# Finding the particular anti derivative when given f'(x) and TWO f(value)s

1. Nov 26, 2011

### skyturnred

1. The problem statement, all variables and given/known data

Here is the question directly from the book:

f'(x)=x^(-1/3), f(1)=1, f(-1)=-1, find f(x).

2. Relevant equations

3. The attempt at a solution

So there are about ten of these types, and I am very confused. I am confused because if you solve for f(x) with f(a) you get a different value for c than if you solved for f(b).

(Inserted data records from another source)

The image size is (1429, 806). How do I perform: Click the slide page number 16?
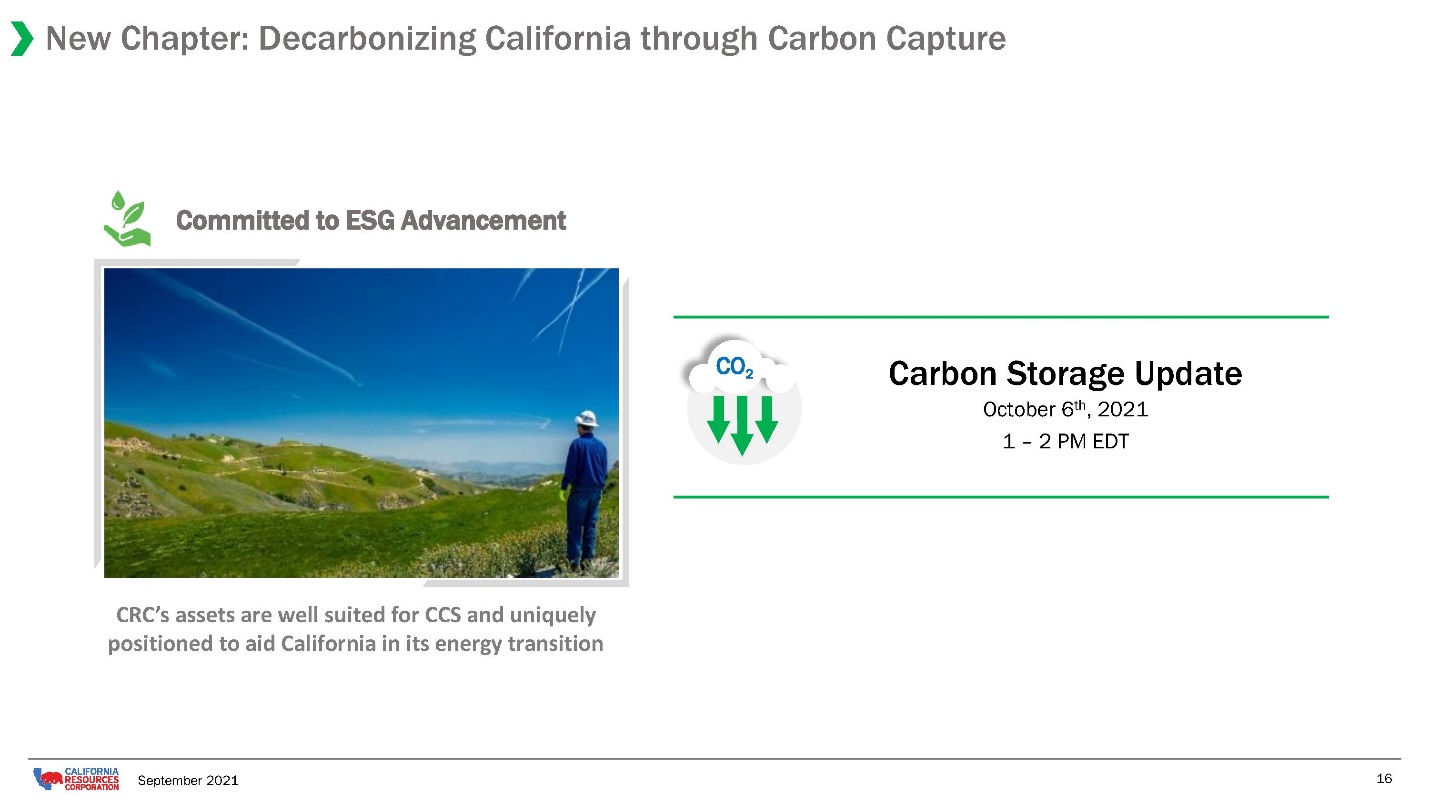[1384, 779]
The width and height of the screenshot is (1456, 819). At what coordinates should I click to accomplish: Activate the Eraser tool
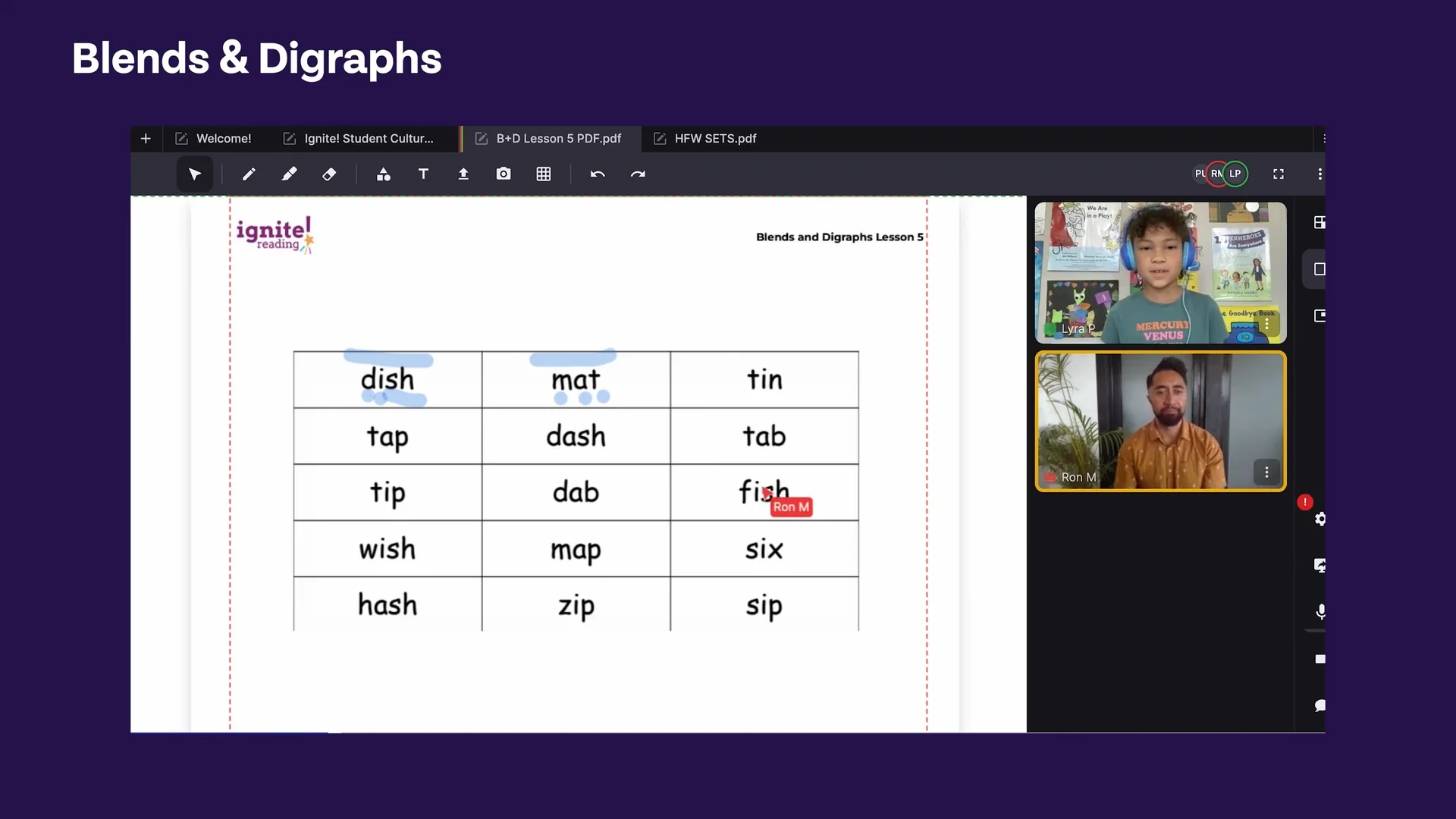(328, 174)
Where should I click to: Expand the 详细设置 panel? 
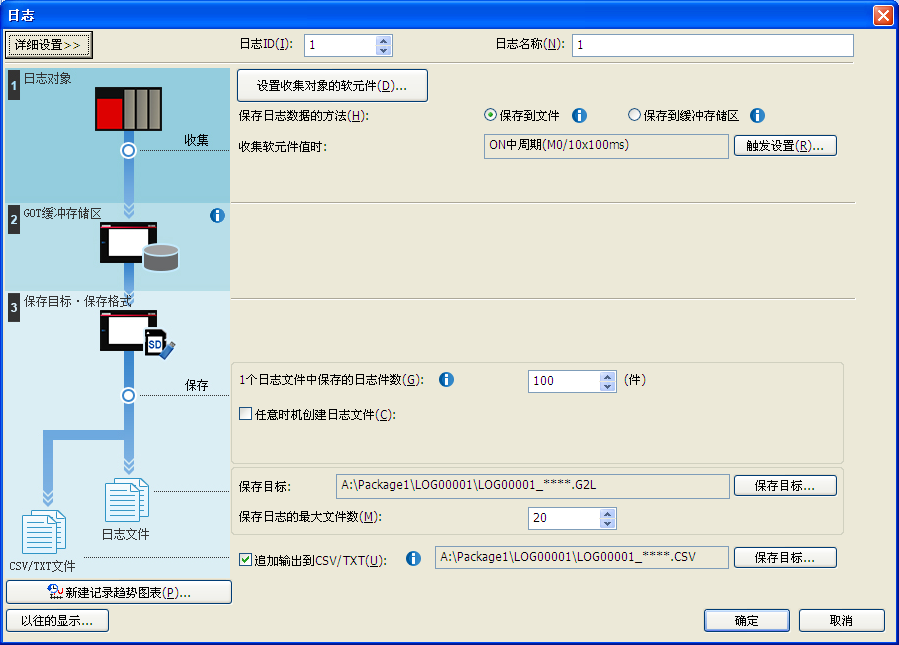tap(49, 45)
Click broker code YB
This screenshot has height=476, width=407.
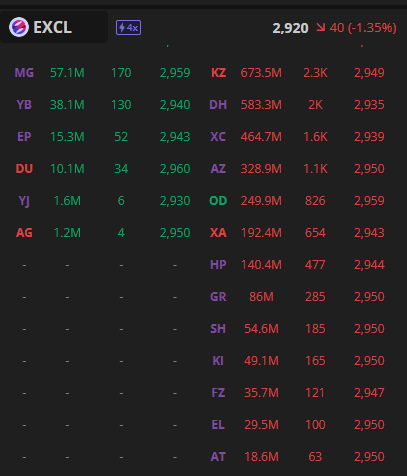point(24,105)
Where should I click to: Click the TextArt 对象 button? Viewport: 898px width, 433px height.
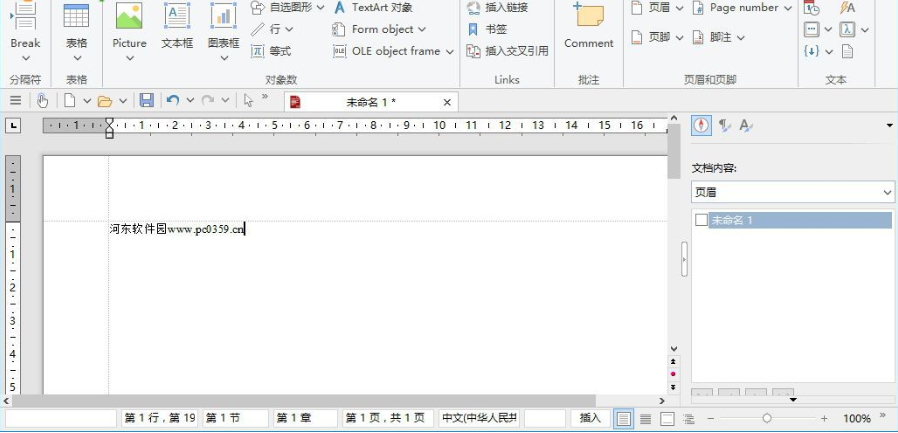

So finding f(x) I get f(x)=(3/2)x^(2/3) + c
If I make f(x)=1 and x=1, I get the value of c to be -1/2
But if I make f(x)=-1 and x=-1, I get the value of c to be -5/2..

2. Nov 26, 2011

### micromass

Staff Emeritus
Notice that f(0) is not defined. So you actually have two branches. So your function can be described as

$$f(x)=\left\{\begin{array}{c}(3/2)x^{2/3} + c_1 ~\text{if}~x>0\\ (3/2)x^{2/3} + c_2 ~\text{if}~x<0 \end{array}\right.$$

3. Nov 26, 2011

### skyturnred

So whenever f'(0)=DNE, the function f(x) can be written as a piecewise function?

4. Nov 26, 2011

### micromass

Staff Emeritus
Indeed!!

Do notice that you proved that the anti-derivative of a function is unique up to a constant. But you only proved that for functions that exists everywhere on an interval. If a function does not exist in a point, then the result isn't true anymore!!

5. Nov 27, 2011

### skyturnred

OK, thanks again! You helped tremendously.